パネッタ氏はローマで開かれたイベントで、「もうすぐ退職を迎えられることにまず感謝したい。なぜなら、われわれは今後ますます財政従属下に置かれるようになると思うからだ」と説明。
有権者が、財政拡張を求める政党や政策を支持する方向に向かっているのであれば、「中銀がその流れを止められるとは思えない」と述べた。財政従属とは、政府のニーズが金融政策を左右する状況を指す。
パネッタ氏の発言は、多額の債務を抱える各国政府と中銀との間で緊張が高まる兆候が見られ、数十年にわたって守られてきた中銀の独立性が危ぶまれる中でなされた。

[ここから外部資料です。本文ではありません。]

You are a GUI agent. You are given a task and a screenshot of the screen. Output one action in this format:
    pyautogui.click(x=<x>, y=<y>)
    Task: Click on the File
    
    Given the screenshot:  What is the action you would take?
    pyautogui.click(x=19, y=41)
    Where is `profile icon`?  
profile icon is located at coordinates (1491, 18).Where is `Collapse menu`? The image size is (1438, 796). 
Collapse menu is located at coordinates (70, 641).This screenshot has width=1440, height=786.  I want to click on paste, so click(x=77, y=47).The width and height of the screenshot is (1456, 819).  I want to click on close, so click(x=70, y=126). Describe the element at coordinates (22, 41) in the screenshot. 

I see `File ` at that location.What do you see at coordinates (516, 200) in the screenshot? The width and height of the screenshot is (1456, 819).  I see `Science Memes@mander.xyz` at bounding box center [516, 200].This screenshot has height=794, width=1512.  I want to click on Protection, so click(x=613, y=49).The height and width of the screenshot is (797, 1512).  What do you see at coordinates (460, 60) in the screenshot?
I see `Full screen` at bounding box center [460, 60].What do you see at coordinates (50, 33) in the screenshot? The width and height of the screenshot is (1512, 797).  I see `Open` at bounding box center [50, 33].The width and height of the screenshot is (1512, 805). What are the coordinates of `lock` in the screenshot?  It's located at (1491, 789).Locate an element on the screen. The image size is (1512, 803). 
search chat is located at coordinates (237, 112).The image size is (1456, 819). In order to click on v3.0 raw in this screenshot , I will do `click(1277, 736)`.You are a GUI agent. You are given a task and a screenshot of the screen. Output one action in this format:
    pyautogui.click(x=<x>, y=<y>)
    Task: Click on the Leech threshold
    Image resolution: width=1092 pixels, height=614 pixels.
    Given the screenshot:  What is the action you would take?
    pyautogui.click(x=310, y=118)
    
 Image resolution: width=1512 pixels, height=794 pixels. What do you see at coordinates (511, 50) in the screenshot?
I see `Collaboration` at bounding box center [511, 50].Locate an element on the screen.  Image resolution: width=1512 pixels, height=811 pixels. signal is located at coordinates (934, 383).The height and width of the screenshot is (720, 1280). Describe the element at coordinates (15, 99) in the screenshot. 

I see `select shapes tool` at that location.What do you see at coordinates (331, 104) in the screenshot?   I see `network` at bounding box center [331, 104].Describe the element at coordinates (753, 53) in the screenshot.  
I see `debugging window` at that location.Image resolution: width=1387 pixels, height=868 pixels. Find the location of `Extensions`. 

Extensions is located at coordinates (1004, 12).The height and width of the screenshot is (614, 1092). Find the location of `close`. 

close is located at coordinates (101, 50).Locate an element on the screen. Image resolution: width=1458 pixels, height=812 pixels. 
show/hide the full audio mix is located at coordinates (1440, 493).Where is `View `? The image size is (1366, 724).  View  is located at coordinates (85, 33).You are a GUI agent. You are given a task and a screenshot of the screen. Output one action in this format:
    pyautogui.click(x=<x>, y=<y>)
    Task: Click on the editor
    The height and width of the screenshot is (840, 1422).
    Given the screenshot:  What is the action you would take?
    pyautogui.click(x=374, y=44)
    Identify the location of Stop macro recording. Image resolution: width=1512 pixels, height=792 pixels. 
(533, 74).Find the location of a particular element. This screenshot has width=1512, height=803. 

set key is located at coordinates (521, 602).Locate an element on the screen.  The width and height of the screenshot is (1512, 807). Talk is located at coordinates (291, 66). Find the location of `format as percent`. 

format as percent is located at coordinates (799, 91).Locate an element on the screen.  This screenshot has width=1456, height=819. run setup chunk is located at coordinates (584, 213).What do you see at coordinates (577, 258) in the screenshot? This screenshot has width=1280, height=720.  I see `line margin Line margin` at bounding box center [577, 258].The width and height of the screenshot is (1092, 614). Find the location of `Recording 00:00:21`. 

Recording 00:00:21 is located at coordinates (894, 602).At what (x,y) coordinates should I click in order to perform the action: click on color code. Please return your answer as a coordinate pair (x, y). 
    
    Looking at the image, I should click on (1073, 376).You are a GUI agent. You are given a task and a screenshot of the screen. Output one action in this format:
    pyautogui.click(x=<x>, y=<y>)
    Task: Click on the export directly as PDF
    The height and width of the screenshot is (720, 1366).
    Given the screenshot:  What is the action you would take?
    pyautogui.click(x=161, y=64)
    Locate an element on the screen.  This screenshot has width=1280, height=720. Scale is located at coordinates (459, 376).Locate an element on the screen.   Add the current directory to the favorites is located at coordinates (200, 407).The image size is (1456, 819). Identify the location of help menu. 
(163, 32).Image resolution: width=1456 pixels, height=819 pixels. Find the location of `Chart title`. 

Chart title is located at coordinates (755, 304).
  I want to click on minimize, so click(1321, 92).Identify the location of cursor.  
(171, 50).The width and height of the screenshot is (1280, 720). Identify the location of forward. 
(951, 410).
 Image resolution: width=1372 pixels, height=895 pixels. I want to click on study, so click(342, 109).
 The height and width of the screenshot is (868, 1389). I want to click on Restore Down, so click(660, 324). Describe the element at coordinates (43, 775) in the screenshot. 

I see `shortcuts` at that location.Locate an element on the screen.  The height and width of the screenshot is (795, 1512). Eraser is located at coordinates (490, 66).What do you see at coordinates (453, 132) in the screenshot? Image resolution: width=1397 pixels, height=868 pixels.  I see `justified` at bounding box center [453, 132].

中銀は政府の借り入れコストを決定する上で重要な役割を果たしており、短期金利に直接影響を与え、市場操作を通じて債券利回りにも影響を及ぼす。
ECBのラガルド総裁は、来年のフランス大統領選挙について、欧州の視点を国内政治に持ち込むだけの関与にとどまるとしても、何らかの役割を担う可能性に含みを残している。